IMHO, testing on databases should always be on real databases. The main point is that testing of code should take into account the full environment in where the code operates. This avoids running into issues where the code is ran in the actual environment and suddenly fails.

So I always suggest to use a database on the RDBMS which is used in production as well, use a script to setup the catalog if you want to, run the tests, drop the catalog.

We ourselves use different databases for different parts of the system: one for reads, one for writes and one for inheritance scenarios (read and write). The one for writes (which reads back the data written) is clearing the data with a truncating stored proc called after the tests are done (in the teardown). This requires little setup, and you can run them every time, knowing they actually hit the database and do the full roundtrip, on the database they have to work on in production as well.
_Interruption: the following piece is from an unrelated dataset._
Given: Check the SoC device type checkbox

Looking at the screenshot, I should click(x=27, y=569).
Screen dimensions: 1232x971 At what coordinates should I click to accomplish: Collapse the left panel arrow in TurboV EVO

IMHO it's really a little price to pay for great benefits: you know things ran ok in a real setup as well, so you won't run into surprises when you move your code to production.

If you really really want to use a different setup, you can use firebird embedded, and simply create a mapping on firebird as well, create a firebird database from that (it's a single file), then use firebird embedded dll (and a small adjustment to the connection string) and before testing, simply copy the database file (which is empty) to the test folder, then do the tests, after the tests, delete the file. But IMHO a proc which truncates tables in the right order is as easy as this.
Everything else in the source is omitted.